Court of Appeals of Iowa

November 6, 2019

STATE OF IOWA, Plaintiff-Appellee,
v.
DANIEL JOSEPH BUENNEKE, Defendant-Appellant.

          Appeal from the Iowa District Court for Black Hawk County, Bradley J. Harris, Judge.

         Daniel Buenneke challenges the factual basis for two pleas entered as part of an agreement involving multiple charges.

          Mark C. Smith, State Appellate Defender, (until withdrawal) and Theresa R. Wilson, Assistant Appellate Defender, for appellant.

          Thomas J. Miller, Attorney General, and Martha E. Trout, Assistant Attorney General, for appellee.

          Considered by Bower, C.J., and Vaitheswaran and and Doyle, JJ.

          DOYLE, Judge.

         Daniel Buenneke entered Alford pleas[1] to second-degree robbery and first-degree theft as part of a plea agreement involving multiple charges.[2] In his first appeal, this court found that the record failed to establish Buenneke's "active participation in or encouragement" of the crimes and remanded the case to allow the State to establish a factual basis. State v. Buenneke, No. 17-1056, 2018 WL 1433748, at *3 (Iowa Ct. App. Mar. 21, 2018). On remand, the district court considered additional minutes of evidence, including surveillance video, and found a factual basis for Buenneke's pleas:

[Buenneke] entered the store prior to his codefendant, [Marlon] Harris, looked around with no legitimate purpose, and then left the store holding the door for Harris and another customer. [Buenneke] returned to the store a short time later and remained in the store for nearly 9 minutes without attempting to purchase any items. During this time, [Buenneke] intervened in an altercation between Harris and another customer and continually looked out the windows of the store. As Harris was leaving, [Buenneke] positioned himself between Harris and a customer in the store to allow Harris to leave without physical confrontation.
These acts of [Buenneke] establish a factual basis that [he] aided and abetted Harris who committed a robbery and a theft from the person.
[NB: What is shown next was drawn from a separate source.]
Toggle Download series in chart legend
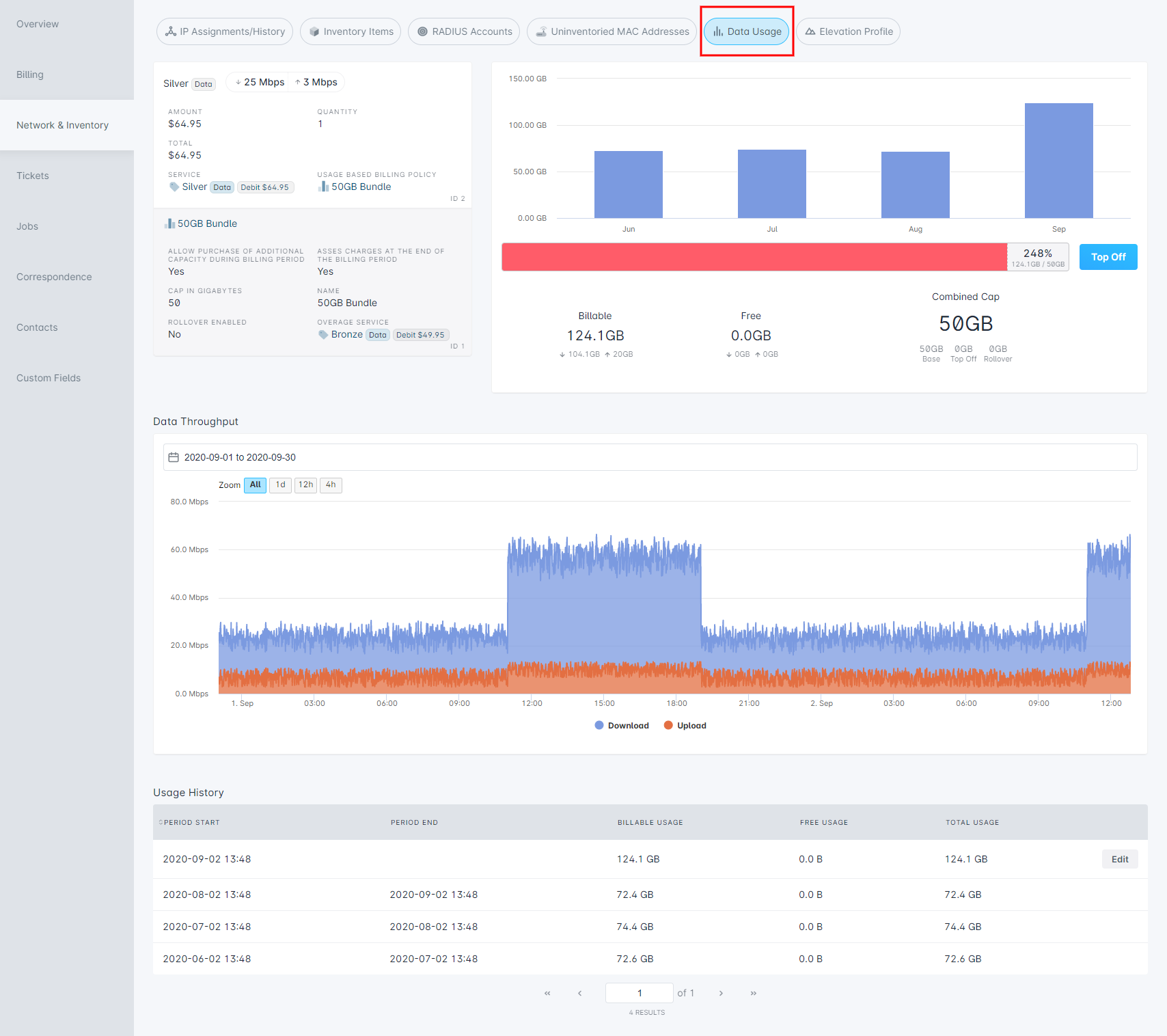This screenshot has height=1036, width=1167. (622, 726)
         In this appeal, Buenneke again challenges the factual basis for his pleas to second-degree robbery and first-degree theft, alleging his counsel was ineffective by allowing him to plead guilty. We review his claim de novo. See State v. Maxwell, 743 N.W.2d 185, 195 (Iowa 2008).
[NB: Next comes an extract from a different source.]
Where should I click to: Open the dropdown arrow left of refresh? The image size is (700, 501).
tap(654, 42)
         To succeed on his claim of ineffective assistance of counsel, Buenneke must prove by a preponderance of the evidence: (1) breach of an essential duty and (2) prejudice. See Strickland v. Washington, 466 U.S. 668, 687 (1984). Counsel breaches an essential duty by permitting a defendant to plead guilty and waive the right to move in arrest of judgment when no factual basis supports the plea. See Rhoades v. State, 848 N.W.2d 22, 29 (Iowa 2014). In such cases, we presume prejudice. Id. We look at the entire record before the district court at the time of the plea to determine whether a factual basis for the plea exists. See State v. Finney, 834 N.W.2d 46, 62 (Iowa 2013). That includes inquiry of the defendant, inquiry of the prosecutor, examination of the presentence investigation report, and minutes of the evidence. See State v. Ortiz, 789 N.W.2d 761, 768 (Iowa 2010). To determine a factual basis exists, the evidence need not show the defendant is guilty beyond a reasonable doubt, only that there is sufficient evidence by which a jury could find the defendant guilty. See Finney, 834 N.W.2d at 50.
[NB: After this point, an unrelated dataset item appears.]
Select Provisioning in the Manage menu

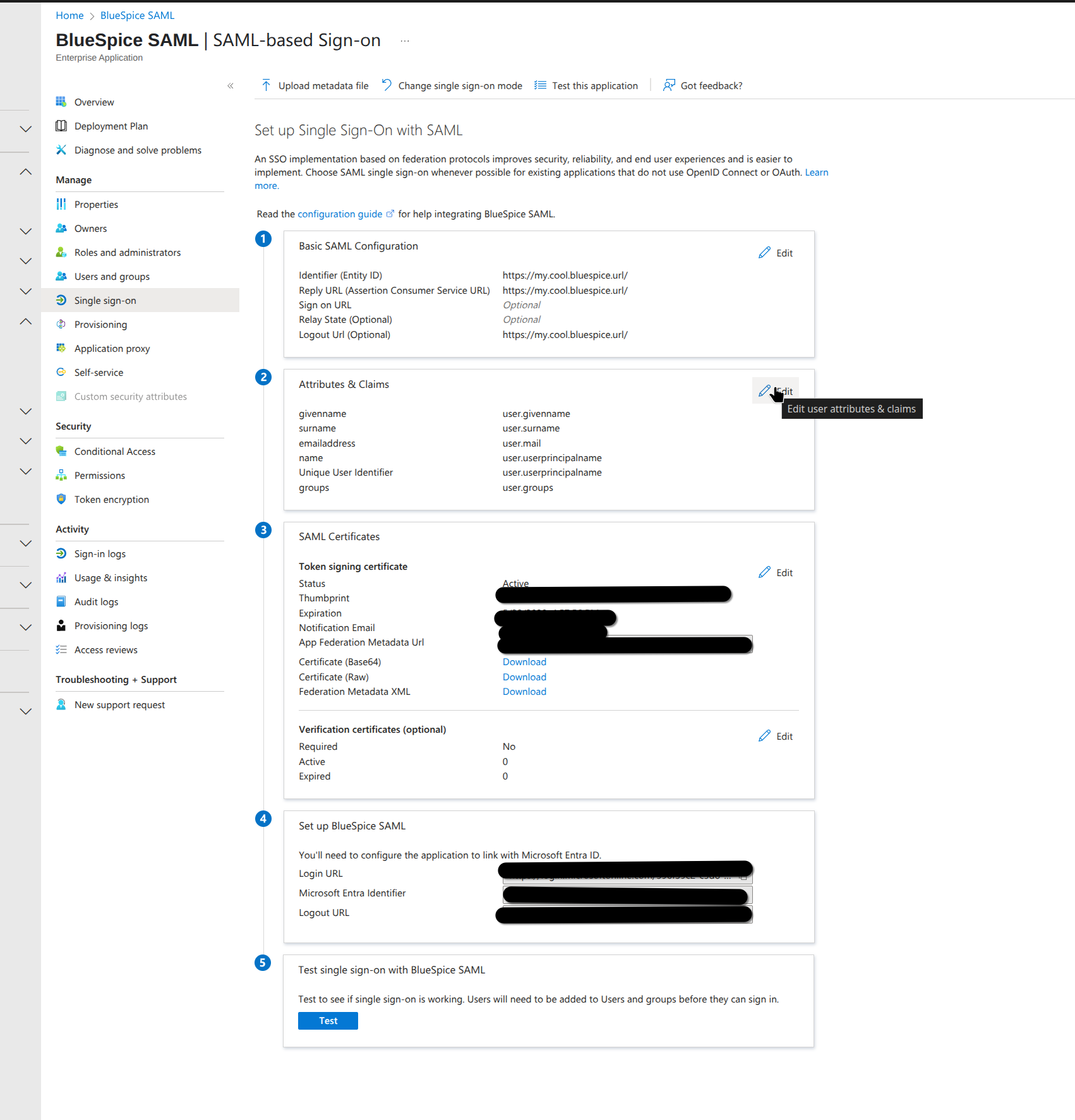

         The parties and district court contemplated that Buenneke could have committed the offenses of second-degree robbery and first-degree theft as either a principal or as an aider and abettor. See Iowa Code § 703.1 (2017) (stating punishment for a person who aids or abets in the commission of a public offense is the same as that of a principal).

To sustain a conviction on the theory of aiding and abetting, the record must contain substantial evidence the accused assented to or lent countenance and approval to the criminal act either by active participation or by some manner encouraging it prior to or at the time of its commission. The State must prove the accused knew of the crime at the time of or before its commission. However, ...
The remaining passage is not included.